--- WHAT IS ASKED ---
A) Could you repeat the adhesive packaging passage word for word, starting at "FIG. 9 is a" and ending at "lines 10-10 therein."?
B) How would the adhesive packaging passage go on after its final sentence? Write the next part.

These and other objects of this invention will become apparent from a reading of the attached description together with the drawings, wherein:

FIG. 1 is a diagrammatic view of the steps employed in handling material, such as a hot melt adhesive, from the manufacturing or mixing stage through the packaging stage to the ultimate shipping stage as presently used compared with the steps required in the new method or process for the same under the present invention;

FIG. 2 is a perspective view of an apparatus to perform the improved method of packaging a hot melt adhesive;

FIG. 3 is a longitudinal sectional view of the apparatus of FIG. 2 with parts broken away;

FIG. 4 is a longitudinal sectional view of the alternate embodiment of the apparatus to perform the new method of packaging the hot melt adhesive;

FIG. 5 is a plan view of a segment or block of the hot melt adhesive in packaged form;

FIG. 6 is a side elevation view of the segment of FIG. 5;

FIG. 7 is an end elevation view of the segment of FIG. 5;

FIG. 8 is a side elevation view of an alternate embodiment of the improved apparatus for packaging hot melt adhesive;

FIG. 9 is a top elevation view of the apparatus of FIG. 8; and

FIG. 10 is a sectional view of a portion of the apparatus of FIG. 9 taken along the lines 10-10 therein.

My improved method and apparatus for packaging materials is shown herein as particularly adaptable to materials, such as hot melt adhesives. Such materials are normally set up and harden at temperatures below a minimum of 125 degrees F. These are resinous type adhesives formed of polyesters or polyamides and, depending upon the consistency, solidification will take place between 125° and 450° F. The process, however, is equally applicable to animal glue type adhesives. Above these temperatures, and in the preparation and application form, the materials become liquid or fluid. In FIG. 1, I have shown in block form the present method in steps of the handling such materials compared with the proposed method in steps of the present invention. Thus at 10, a mixing vat or apparatus representing the manufacturing or mixing process for such materials is shown with the material at this stage being at an elevated temperature or above solidification temperature necessary for the preparation of the same. Under the present method of handling such materials, the material is packaged in a variety of forms varying from chunk, to rain gutter, cake, granulated, block shape and other forms, each of which requires separate packaging and processing from the mixed finished and fluid state. Thus, as shown generally at 12, the present method of handling such materials requires the formation of boxes or preparation of suitable containers and the placing of such containers at the discharge point from the mixing apparatus so that the suitable containers may be filled in sequence one at a time. At this point, the filled containers are moved in open form with the material in fluid state and giving off fumes to a point where the containers with the fluid therein are cooled. At this point and depending upon the desired ultimate product shape, the material or adhesive in solid form is removed from the containers and packaged in shipping cartons or drums for ultimate shipment to a consumer. Where such products are to be in granular form, the bulk blocks are further refined by grinding before packaging as indicated in FIG. 1.

--- PROVIDED DATA ---
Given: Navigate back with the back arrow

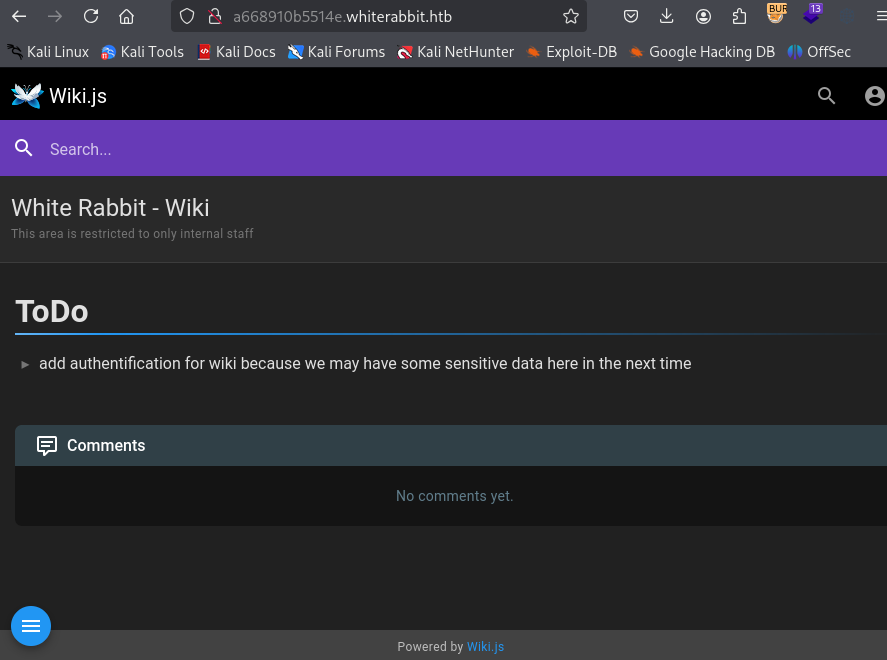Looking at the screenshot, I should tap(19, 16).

--

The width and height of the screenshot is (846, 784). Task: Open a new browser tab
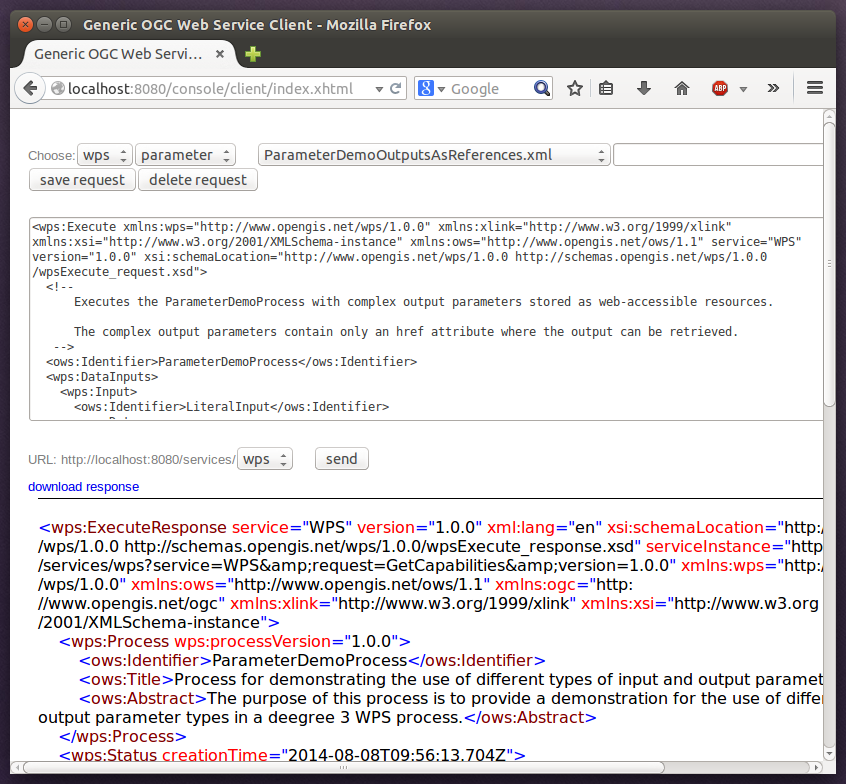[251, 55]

--- THE ANSWERS ---
A)
FIG. 9 is a top elevation view of the apparatus of FIG. 8; and

FIG. 10 is a sectional view of a portion of the apparatus of FIG. 9 taken along the lines 10-10 therein.

B)
Under the improved method, as indicated at 13, the material in fluid form is directed to the apparatus performing the method which provides an arrangement wherein the material forms its own seal or packaging and is removed in bulk form through suitable conveying apparatus to a point where the same is cooled and dried to provide the final solidification of the packaged material. At this point it may be weighed and packaged into any suitable shipping carton and shipped or otherwise delivered to a consumer. The improved product, as will be hereinafter identified, is a pillow-like form of the material without any coating or casing around the same except for the actual shipping container wherein a given quantity by weight of such segments or pillow-like blocks are contained within a container. This permits the ultimate consumer to have the material or adhesive in easily handled form so that it may be readily used in its application as an adhesive.

My invention is particularly applicable to thermoplastic synthetic resins with additives, such as resin and wax or other film formers, to use in the packaging industry for carton sealing, book binding and other uses. This particular material sets up almost instantly and requires a high temperature for application purposes. In its presently packaged form, such as in drums, the problem of removal of the material increases costs and handling while in pellet form, the machinery involved in the granulating or pelleticizing increases production costs of the same. In intermediate block size form, special packaging and cutting is required, further increasing the manufacture and shipping costs. The improved method eliminates a filling operation together with associate waste and increases the rate of production while reducing packaging costs.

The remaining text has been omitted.